For PAT authentication you will need:
- GITHUB_PAT: Your individual GitHub account PAT
- GITHUB_REPO: The short name for the repository (ex.
springboot-demo
) - GITHUB_OWNER: The owner of the repository (ex.
abryson-redhat
)
For GitHub App authentication you will need:
- GITHUB_APP_ID: App Id from the Edit GitHub App page
- GITHUB_APP_INSTALL_ID: See this article
- GITHUB_APP_PEM: Contents of Pem file. Private key generated from the Edit GitHub App page.
⚠️ You must generate a private key at the bottom of the Edit page. It will download a.pem
file
Additionally, GITHUB_REPO and GITHUB_OWNER are required.

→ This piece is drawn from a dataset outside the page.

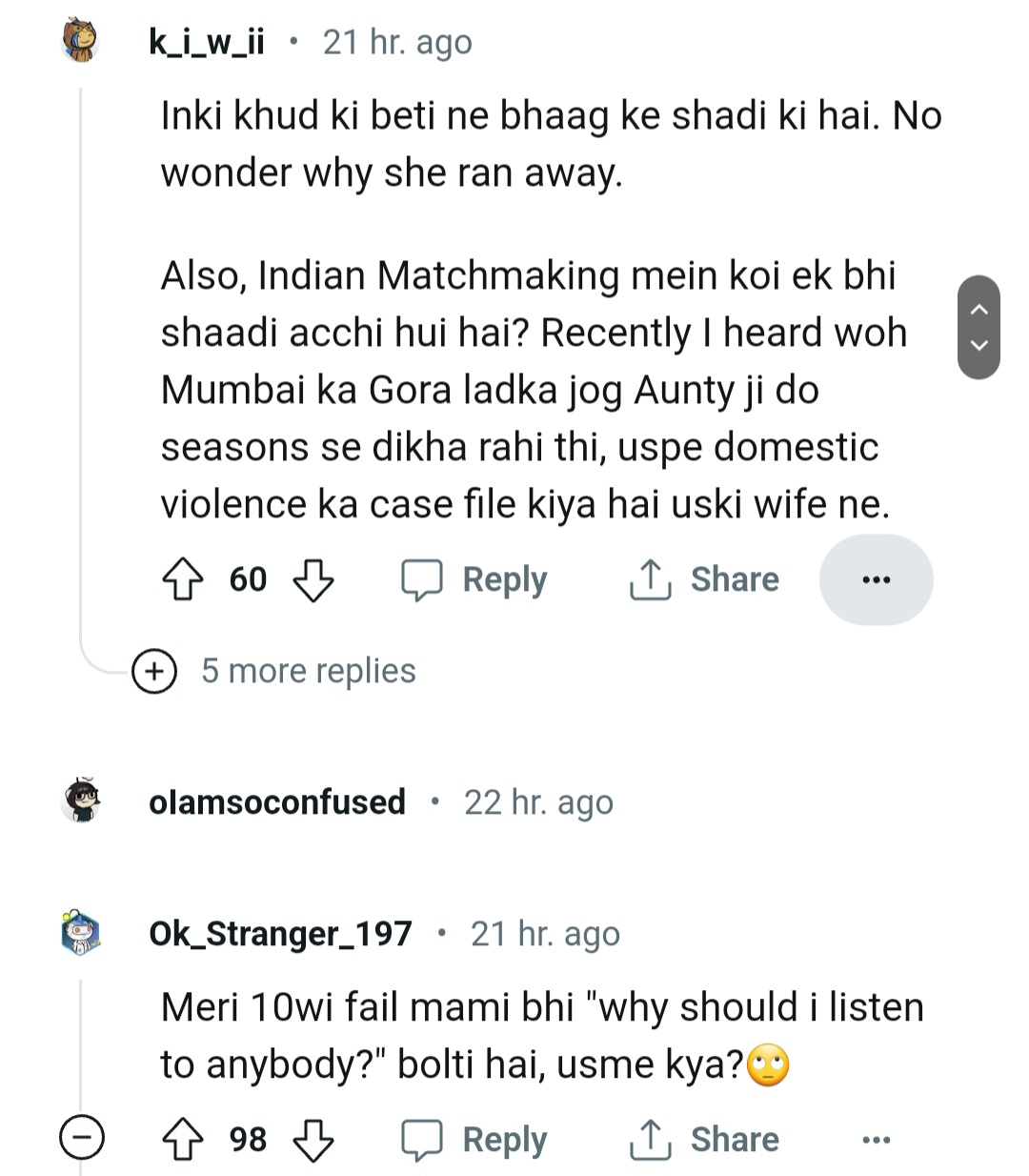
Task: Collapse the Ok_Stranger_197 comment thread
Action: click(82, 1138)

./install_runner.sh <helm release name> <runner label names> <runner image pull spec>
- release name will also be used to prefix the deployment and pod resource names
- runner label names are registered to GitHub
- can be used by GitHub workflows in a
runs-on:
clause
- can be used by GitHub workflows in a
- runner image pull spec (ex.
quay.io/abryson/buildah-runner
)
example call:
./install_runner.sh "actions-runner-java-runtime-11" "{local,java-runtime}" "quay.io/abryson/java-runtime-11-runner"
Check that you have a runner pod executing in the desired namespace. I created a github namespace for housing all github related integration artifacts.
oc get pods -n github
You might additionally check the pod logs.
oc logs -f <pod name>
Once the pod is ready, it will indicate it is listening for GitHub requests.
This application may be adapted to work in a GitOps framework. If using ArgoCD, you might create an Application resource that invokes the Helm installation, bypassing the script.
This will take some planning, as there are many dependencies that need to be in place for the execution to succeed. Additionally, you want to trigger this process after you've updated an existing runner image or created a new runner image.
The custom runner images are part of another project.